The plaintiff also asserts that the contested provision violates the equal protection clause of the fourteenth amendment to the United States constitution. This court has repeatedly stated that, in addition to article first, § 20; see Laurel, Inc. v. Commissioner of Transportation, 173 Conn. 220, 223 n.l, 377 A.2d 296 (1977); article first, § 1, of our constitution has a meaning equivalent to that of the clause of the fourteenth amendment to the federal constitution that prohibits the states from denying to any person the equal protection of the laws. E.g., Leech v. Veterans’ Bonus Divi*583sion Appeals Board, 179 Conn. 311, 319, 426 A.2d 289 (1979); Laurel, Inc. v. Commissioner of Transportation, supra, 222-23; Lublin v. Brown, 168 Conn. 212, 219, 362 A.2d 769 (1975); Lyman v. Adorno, 133 Conn. 511, 515, 52 A.2d 702 (1947). Because the latter claim adds nothing to the former, we limit ourselves to the argument asserted under the Connecticut constitution. Wilson v. Connecticut Product Development Corporation, 167 Conn. 111, 119 n.3, 355 A.2d 72 (1974); State ex rel. Higgins v. Civil Service Commission, 139 Conn. 102, 105-106, 90 A.2d 862 (1952).

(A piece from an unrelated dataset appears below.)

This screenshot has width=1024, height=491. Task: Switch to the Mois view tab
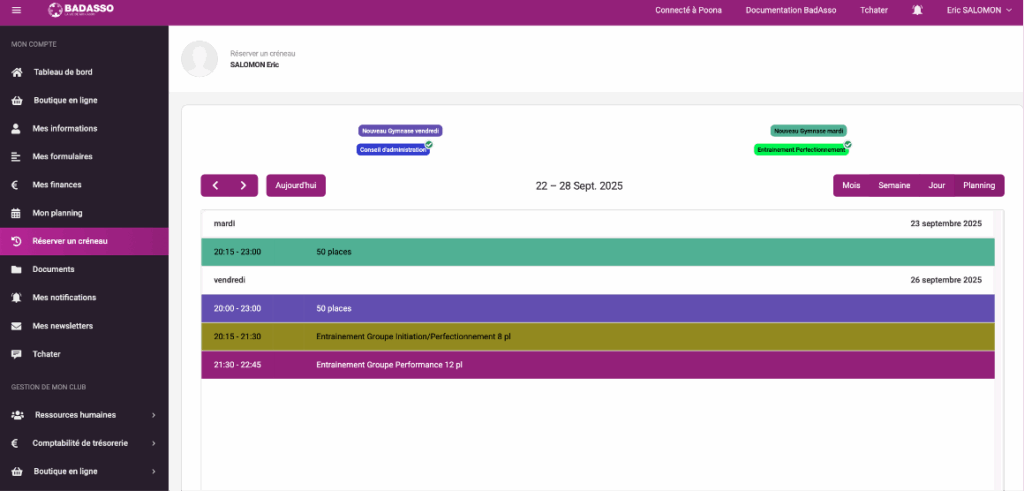(851, 186)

In its memorandum of decision the trial court stated that although considerations of “peculiar occupational hazard and the promotion of public safety,” which are set forth in General Statutes § 7-433c and which enabled that statute to withstand constitutional attack; Grover v. Manchester, 168 Conn. 84, 88, 357 A.2d 922, appeal dismissed, 423 U.S. 805, 96 S. Ct. 14, 46 L. Ed. 2d 26 (1975); seem lacking in the present case, the benefits claimed “are not statutory but contractual, agreed upon by the parties in arms length bargaining.” Therefore, said the court, “there is no creation of any class by the government and no grant of exclusive public emoluments or privileges.”
In Caldor, Inc. v. Thornton, 191 Conn. 336, 344, 464 A.2d 785 (1983), aff’d, Estate of Thornton v. Caldor, Inc., 472 U.S. 703, 105 S. Ct. 2914, 86 L. Ed. 2d 557 (1985), this court held that the state board of mediation and arbitration, as an administrative agency, has not been granted the authority to consider constitutional issues. That we “reserve[d] for another day the extent to which an arbitrator may have authority to determine constitutional questions . . . which do not attack a statute as being unconstitutional on its face”; id., 345 n.6; does not compel us to find a waiver-in the present case.
In Grover v. Manchester, 168 Conn. 84, 88, 357 A.2d 922 (1975), we also rejected the contention that the financial obligation that § 7-433c imposes on towns deprives towns of property without due process of law. We said that § 7-433c is free from the infirmity of a predecessor statute, General Statutes § 7-433a, which we declared unconstitutional in Ducharme v. Putnam, 161 Conn. 135, 285 A.2d 318 (1971), because it raised a conclusive presumption that hypertension or heart disease suffered by a fire department or police department employee whose physical examination on entry into the service had failed to reveal any evidence of such an impairment was a personal injury that arose out of and in the course of his employment. We note that a 1974 amendment to the Stratford Town Code, “Retirement Plan for Employees of the Town of Stratford,” § 3 (2), which provides in part that “[i]n the case of firemen and policemen and all members of the Pension Plan, disablement due to hypertension or heart disease shall be conclusively presumed to be disability incurred in the line of duty,” is not at issue today. There is no claim of a necessary link between this amendment and article XII, § 3, of the collective bargaining agreement.